Challenging behaviors do four main things:
- They seek attention
- The child behaves in a way to seek the attention of others. The child might not understand the difference between positive (e.g., compliment) and negative (e.g., scolding) attention. Therefore, the child might engage in behaviours such as hitting siblings or throwing objects to receive negative attention from caregivers.
- They seek access
- The child wants access to a toy, or a preferred activity and the child learns that the challenging behaviour (e.g., having a tantrum) would help them obtain what they want.
- They seek to escape
- The child wants to avoid or escape from a task or activity and the child learns that the challenging behavior (e.g., deliberately urinating in pants during worktime) would help them escape.
- They seek to feel good
- The child engages in feel-good behaviors that are self-soothing, such as flapping hands or rocking themselves back and forth etc.
Tip For Caregivers
The best way to teach a child to be mindful is to be mindful of yourself.
When you drink a cup of tea, do you enjoy the experience of its smell and its flavour? Or do you drink it in a hurry while texting and feeding the dog?
Be there, wherever you are.
How to start?
You can make mindfulness a game to play.
Try the following:
Safe place visualization: Invite your child to mind travel to a safe place.
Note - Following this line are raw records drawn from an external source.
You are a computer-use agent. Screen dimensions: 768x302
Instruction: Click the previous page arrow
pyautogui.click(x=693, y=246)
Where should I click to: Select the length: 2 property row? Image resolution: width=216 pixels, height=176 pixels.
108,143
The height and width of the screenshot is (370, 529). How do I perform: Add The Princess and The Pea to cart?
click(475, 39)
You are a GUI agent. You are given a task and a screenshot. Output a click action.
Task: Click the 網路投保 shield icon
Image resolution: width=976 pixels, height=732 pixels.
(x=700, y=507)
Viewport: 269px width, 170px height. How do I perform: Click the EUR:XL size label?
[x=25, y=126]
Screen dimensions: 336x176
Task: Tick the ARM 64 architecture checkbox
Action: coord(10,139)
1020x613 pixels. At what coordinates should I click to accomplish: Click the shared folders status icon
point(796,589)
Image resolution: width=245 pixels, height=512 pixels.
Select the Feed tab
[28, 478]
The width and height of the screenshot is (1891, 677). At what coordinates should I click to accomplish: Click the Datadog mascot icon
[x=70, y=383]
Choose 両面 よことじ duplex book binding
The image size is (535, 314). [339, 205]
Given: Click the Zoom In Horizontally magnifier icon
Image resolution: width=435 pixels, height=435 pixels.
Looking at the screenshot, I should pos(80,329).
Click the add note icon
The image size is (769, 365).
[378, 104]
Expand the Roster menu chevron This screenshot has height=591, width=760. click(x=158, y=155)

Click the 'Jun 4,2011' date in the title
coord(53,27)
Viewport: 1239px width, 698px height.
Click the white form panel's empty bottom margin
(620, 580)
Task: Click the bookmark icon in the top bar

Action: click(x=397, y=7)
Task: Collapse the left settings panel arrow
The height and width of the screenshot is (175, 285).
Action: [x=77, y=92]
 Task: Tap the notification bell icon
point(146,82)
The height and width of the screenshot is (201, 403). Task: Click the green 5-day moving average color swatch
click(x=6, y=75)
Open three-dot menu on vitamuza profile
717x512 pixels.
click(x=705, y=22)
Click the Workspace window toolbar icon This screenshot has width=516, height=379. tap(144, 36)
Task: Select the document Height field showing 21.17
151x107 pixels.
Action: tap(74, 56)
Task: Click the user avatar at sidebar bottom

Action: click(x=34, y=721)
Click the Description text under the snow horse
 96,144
You both close your eyes and go there with your mind. Describe to each other everything you are feeling while being there. Is it warm? Windy? Are you comfortable? Are you happy?
Children can learn to count on this resource whenever they feel anxious. They will learn that they can go to their safe place and feel grounded just by closing their eyes.
Gratitude before bed: When in bed, ask your child to name three things of the day that they feel grateful for. No matter how hard the day was, it’s important to really think about the things that went well. It could be as simple as gratitude for the sunshine, or for having a roof to sleep under.
The Antecedent Behavior Consequence Model
Now that we’ve gotten a high-level understanding of some of the behaviours associated with autism, it’s time to go a little deeper.
It’s important for us to understand that challenging behaviors are situated in a context, and we cannot create successful intervention plans if we do not understand the context in which the behavior is situated in. Psychologists use the Antecedent Behavior Consequence Model (The ABC Model), which is a behavioral modification strategy.
Antecedent – the action, event or condition that triggers the onset of the behavior, for instance, the presence of a teacher or hearing the word “no”
Behavior – the child’s response to the antecedent, such as crying or hitting of self
Consequence – the response of others following the child’s behavior, which could be giving in to the child or ignoring the child etc.
Behavior is often learned and maintained by the events that happened prior to and after the behavior. Therefore, changing the antecedent or the consequence of the behavior could effectively help to manage or eliminate the behavior entirely.
Here are some questions for you to consider when it comes to challenging behaviors:
- Is this a sudden behavior?
- Is my child trying to escape from something?
- Is my child feeling anxious or frustrated?
- What does my child gain from exhibiting this behavior?
- Is this behavior consistent and on-going?
- If so, does it happen only in certain situations or with specific people?
- What are the reactions of myself and others to my child’s behavior?
- What is my child trying to tell me?
- Is there something in the surroundings or environment that is bothering my child?
- Does my child feel calmer and more regulated after exhibiting the behavior?